One of the airline's officials who spoke to THISDAY said the deceased might have hidden himself in the wheel well for days and was crushed to death while the flight was airborne to the JF Kennedy Airport, New York, from the Murtala Muhammed International Airport, Lagos.
The official who spoke to THISDAY said the dead body was found during a check on the aircraft panel as it was being prepared for another flight and that the undercarriage compartment of the Airbus A340-500 is big enough to accommodate a person, besides the space for the tyres.
"He probably might have hidden himself there some days and died while the aircraft was on its way to New York. We found him when we were doing checks on the panel; the aircraft probably came back with him dead," the official said.
The source said that it is out of ignorance that people hide in the wheel well and plan to stowaway because "the compartment is not pressurised like the cabin of an aircraft and it is not heated, so survival is rare even if the person is not crushed by the wheels."
Pilots and aeronautical engineers familiar with the wheel well compartment said it is roomy enough to contain a human being, but it is highly unlikely that any one who hid there would come out alive after a flight that took several hours due to lack of oxygen.
The official attributed the incident to porous security at the airport, noting that "if having access to the airside is stringently prohibited, anybody that is not an official of airlines, handling companies and Federal Airports Authority of Nigeria would not gain access to the tarmac."
Another source said: "The security at the airport is very bad and that explains why somebody can gain access to the airside and inside the aircraft and no one will know.
Security around the cargo area is even worse and from there anybody can take anything into the tarmac. Now, it is a human being that is smuggled in; one day a dangerous object will be smuggled in."

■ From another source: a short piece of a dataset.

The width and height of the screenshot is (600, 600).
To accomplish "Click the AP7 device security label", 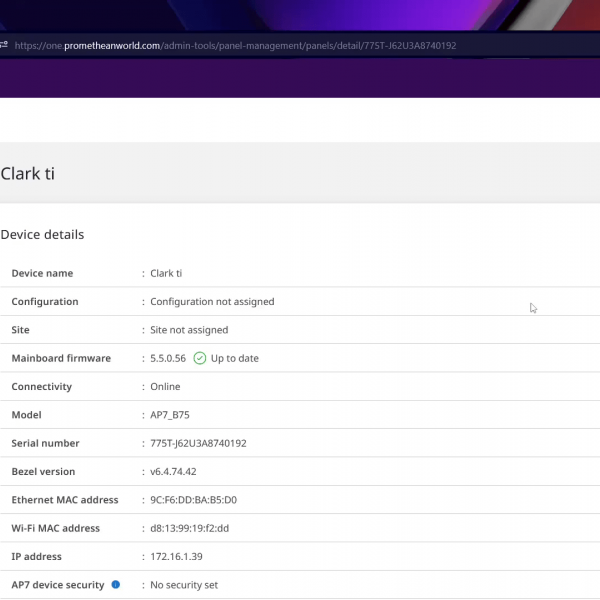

THISDAY investigations revealed that stowaways connive with ground handling companies to access the airside and the wheel well.
"The handling company workers and the security operatives indulge in a lot of illicit activities at the airport and over the years there have been efforts to put a check on such excesses but every effort has so far failed," said another source.
In March 2010, a Nigerian, Okechukwu Okeke was found dead in the nose wheel compartment of the United States carrier, Delta Airline, Boeing B777 aircraft parked on the tarmac of the Lagos airport.